_Brano da leggere_
Giustizia / Il caso

La clamorosa verità: il suo "vero" padre è il cognato, il riconoscimento 60 anni dopo

La donna ha appreso in età adulta che l’uomo che l’ha poi cresciuta non è il genitore biologico: chi l’ha generata si è poi unito in matrimonio con la sorella, che all’oscuro di tutto

di Marica Viganò

TRENTO. Il suo vero papà è stato riconosciuto sessant'anni dopo. Una donna trentina si è ritrovata in età adulta a scoprire un lontano segreto di famiglia e a dover riscrivere la sua storia personale: l'uomo che l'ha cresciuta, marito della sua mamma e genitore a tutti gli effetti dei fratelli e delle sorelle più grandi di lei, non era il suo vero papà. Ancor più sorprendente - e, immaginiamo, scioccante - è stato apprendere che l'uomo che l'ha generata era una persona a lei molto vicina, legata addirittura con vincolo di affinità: era suo cognato, l'uomo che ha sposato sua sorella, ma che non si è tirato indietro alla richiesta di effettuare il test del Dna.

La vicenda affonda le radici in una valle trentina e in anni in cui l'adulterio era considerato un reato (l'abrogazione risale al 1968): la moglie che tradiva il marito era punita con la reclusione fino ad un anno, con la stessa pena prevista per il partner con cui aveva commesso il reato; gli anni di reclusione saliva a due in caso di relazione adulterina.La donna nacque nel 1963 e, come ha specificato al giudice nella richiesta di accertamento dell'identità del padre naturale, «era stata riconosciuta come figlia legittima dal marito della madre». Nulla di traumatico sarebbe avvenuto nella sua infanzia e nella sua giovinezza. La donna è rimasta all'oscuro di tutto fino ai quarant'anni, quando una delle sorelle - probabilmente per cercare di ristabilire gli equilibri della famiglia che ormai tra figli e nipoti si era allargata - le raccontò del passato e di una scomoda verità.

_Esercizi da svolgere_
a – Per ciascuna affermazione indica se è in accordo con il brano sul riconoscimento del padre, rispondendo sì o no e citando le parole del brano che lo provano.
(i) La donna è nata nel 1963.
(ii) Il reato di adulterio fu abrogato nel 1975.
(iii) Il cognato rifiutò di fare il test del Dna.
b – Rispondi in breve a queste domande usando il brano sul riconoscimento del padre.
(i) Fino a quale età la donna è rimasta all'oscuro di tutto?
(ii) Con quale pena era punita la moglie che tradiva il marito?
(iii) Chi raccontò alla donna del passato?
Per questi esercizi i dati non servono.

(Dati di localizzazione con coordinate in pixel)

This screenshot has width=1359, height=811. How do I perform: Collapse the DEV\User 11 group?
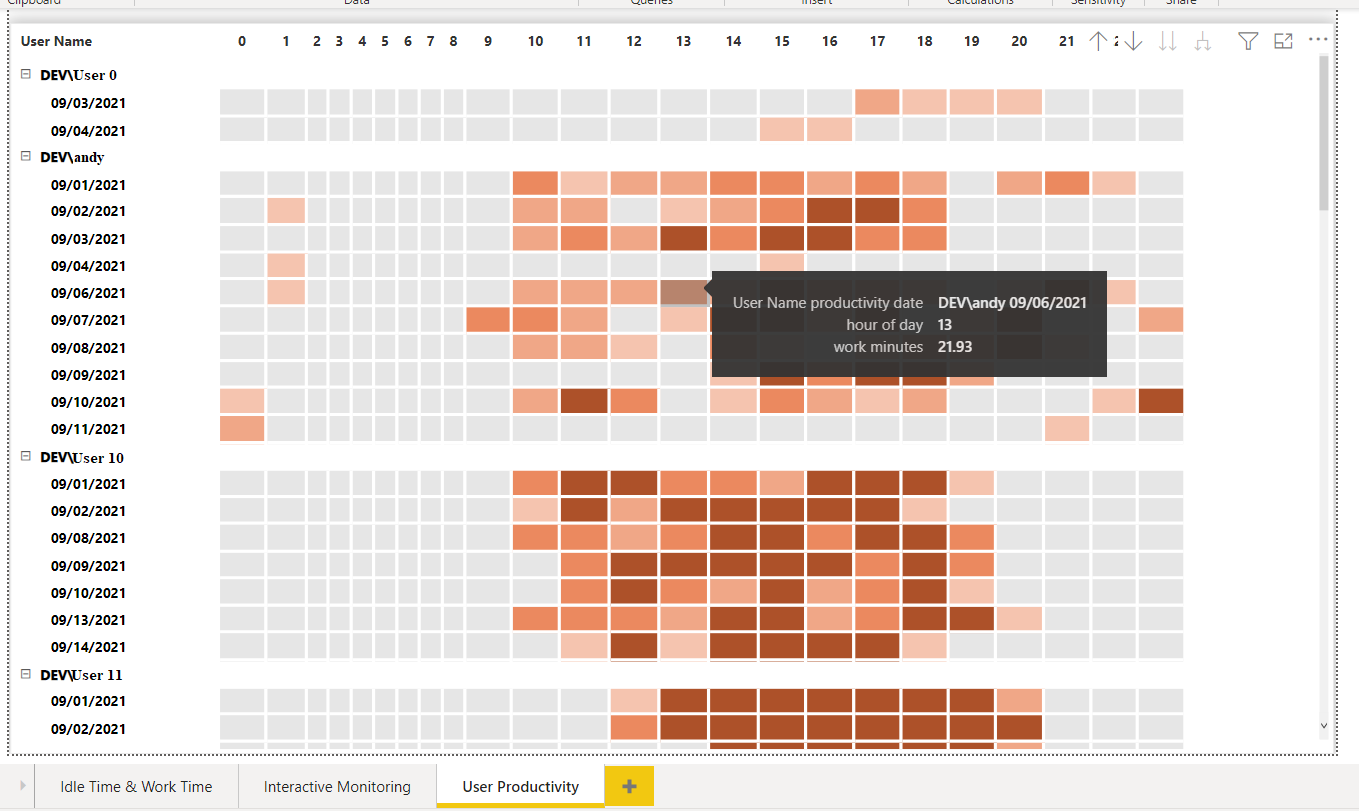tap(25, 675)
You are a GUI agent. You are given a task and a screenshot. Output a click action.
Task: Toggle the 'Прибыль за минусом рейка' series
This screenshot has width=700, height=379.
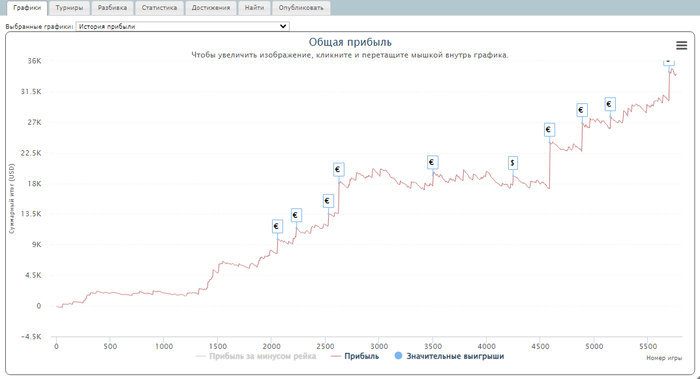[256, 356]
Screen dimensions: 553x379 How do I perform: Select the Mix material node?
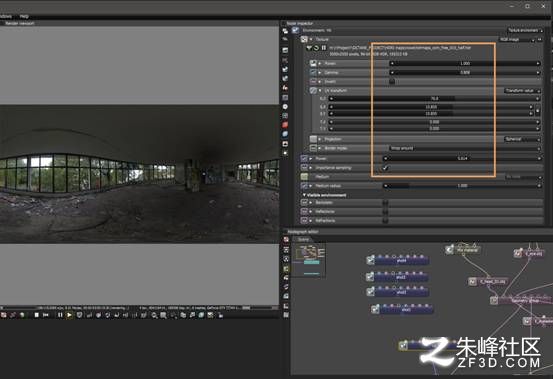click(x=463, y=250)

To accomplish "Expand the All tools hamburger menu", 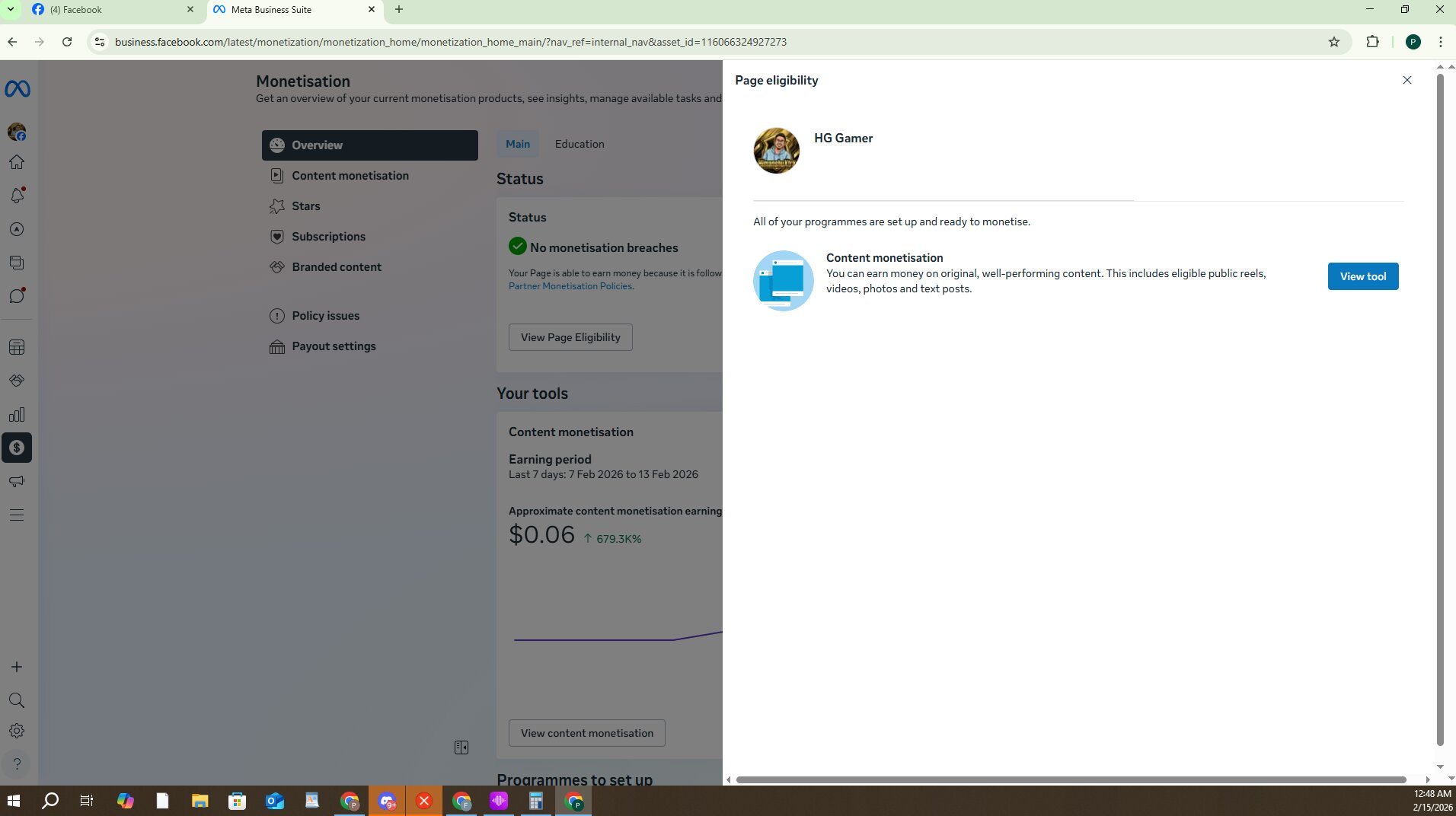I will [x=17, y=515].
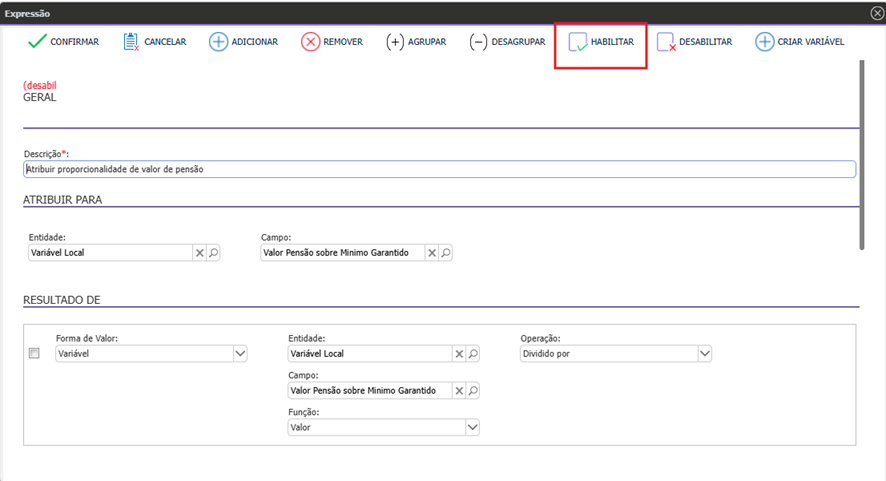Click into the Descrição text field
The image size is (886, 481).
coord(438,169)
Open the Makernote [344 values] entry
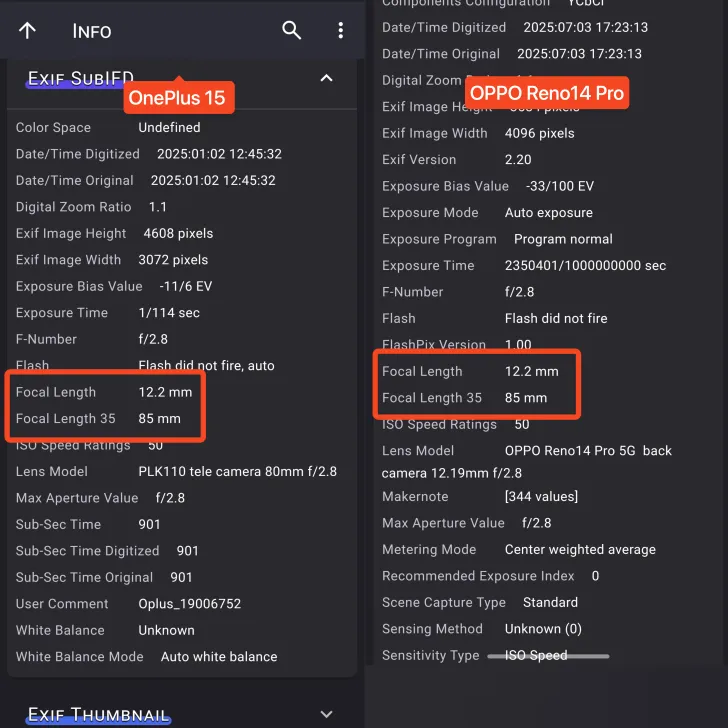 tap(541, 496)
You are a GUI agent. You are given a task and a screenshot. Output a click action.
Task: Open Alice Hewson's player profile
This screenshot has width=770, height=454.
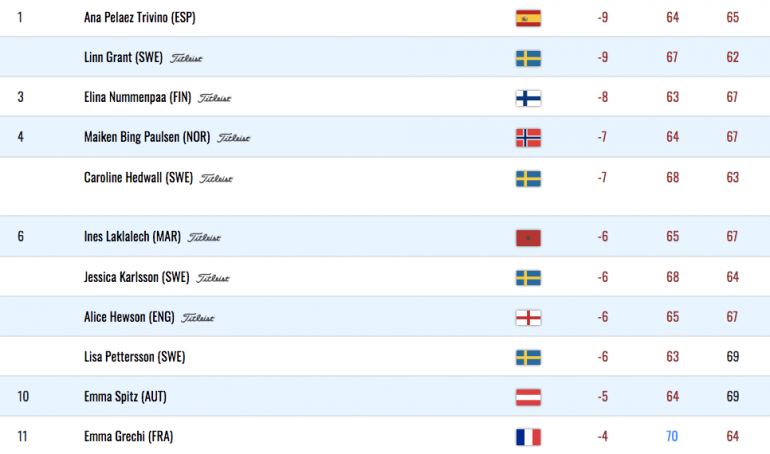(129, 317)
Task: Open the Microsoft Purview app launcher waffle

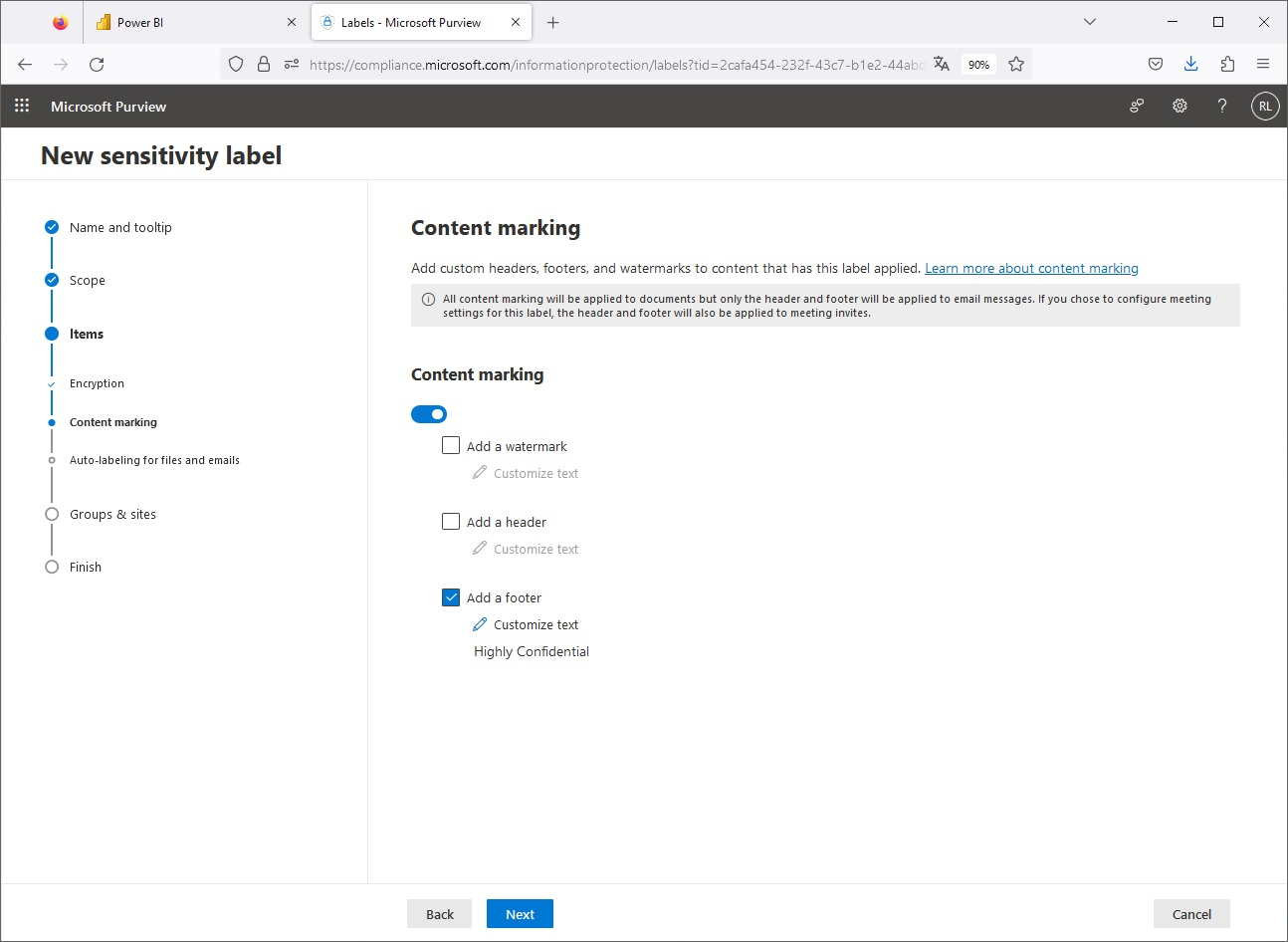Action: click(21, 106)
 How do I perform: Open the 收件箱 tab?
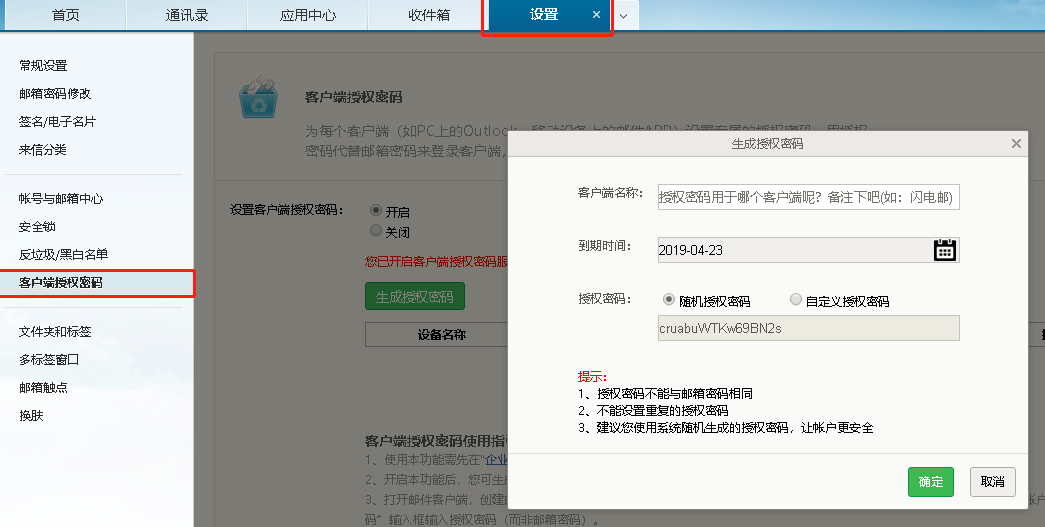pos(428,15)
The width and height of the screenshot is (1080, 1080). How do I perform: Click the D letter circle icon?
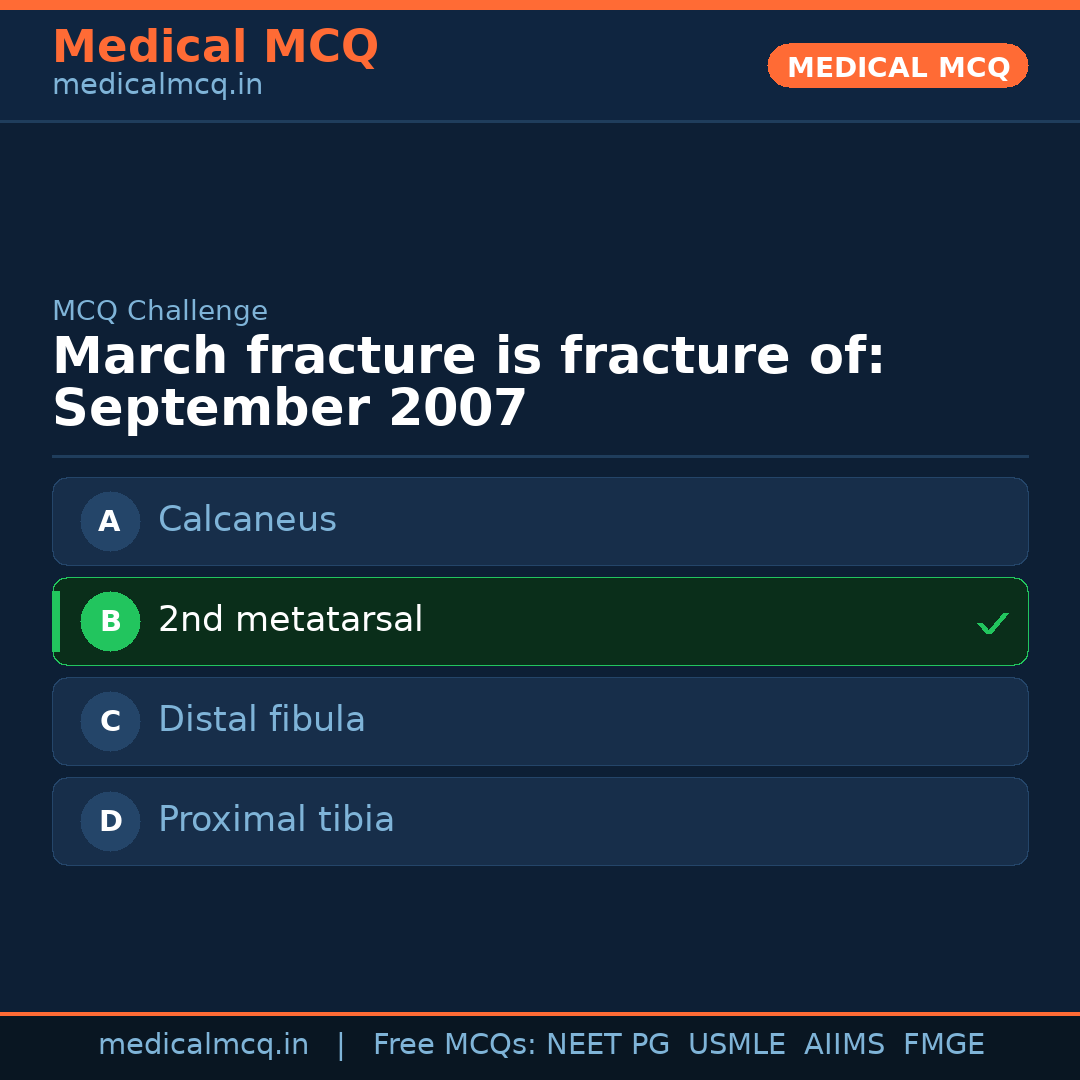point(110,821)
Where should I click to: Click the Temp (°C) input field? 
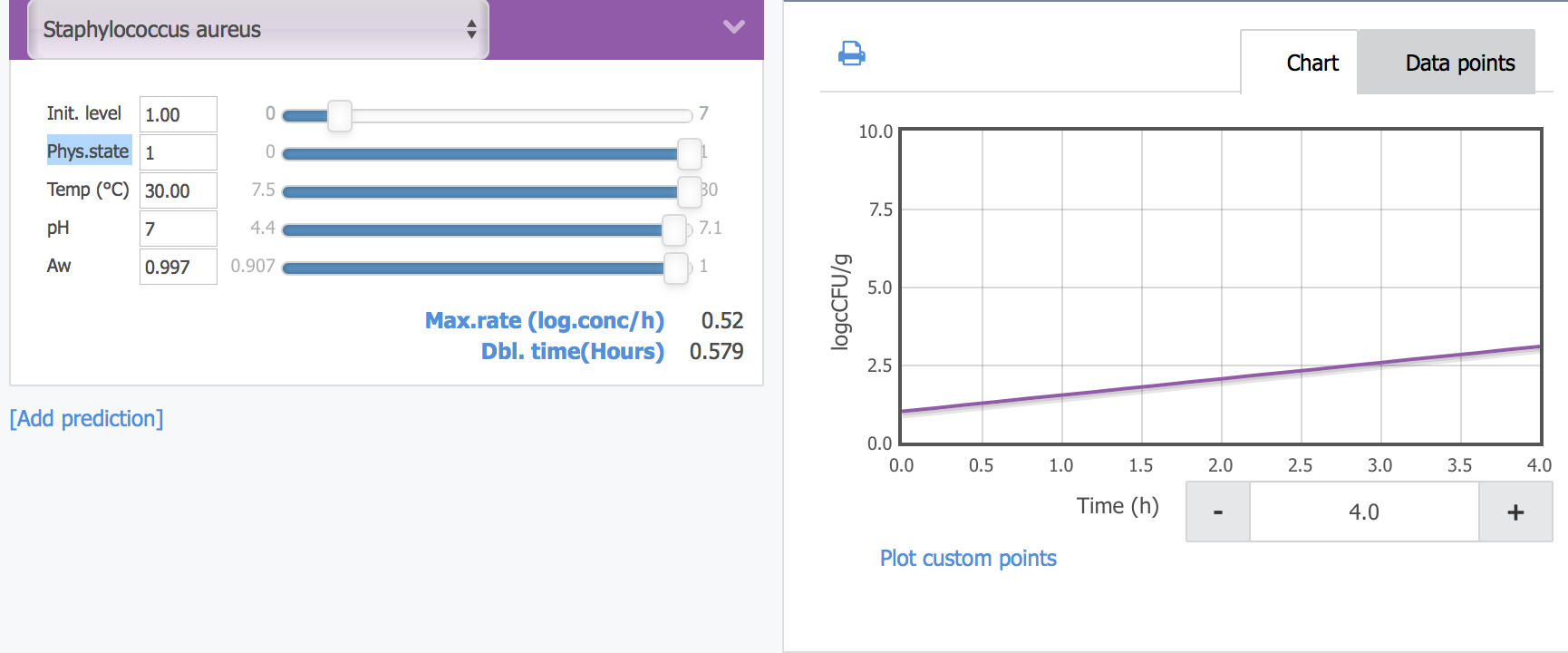click(x=178, y=191)
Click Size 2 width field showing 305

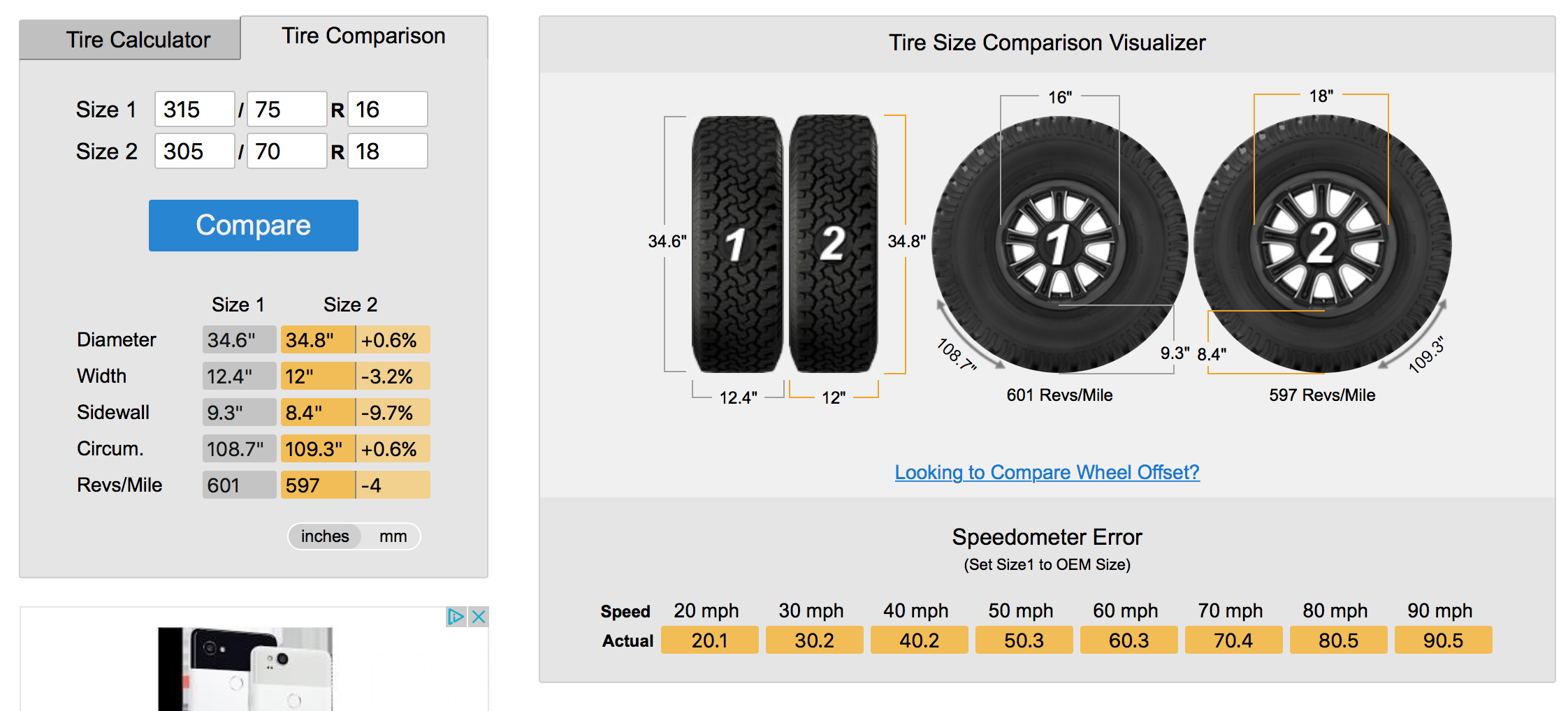pyautogui.click(x=195, y=152)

_Risposte_
a –
(i) Sì: «La donna nacque nel 1963».
(ii) No: «l'abrogazione risale al 1968».
(iii) No: «non si è tirato indietro alla richiesta di effettuare il test del Dna».

b –
(i) Fino ai quarant'anni.
(ii) Con la reclusione fino ad un anno.
(iii) Una delle sorelle.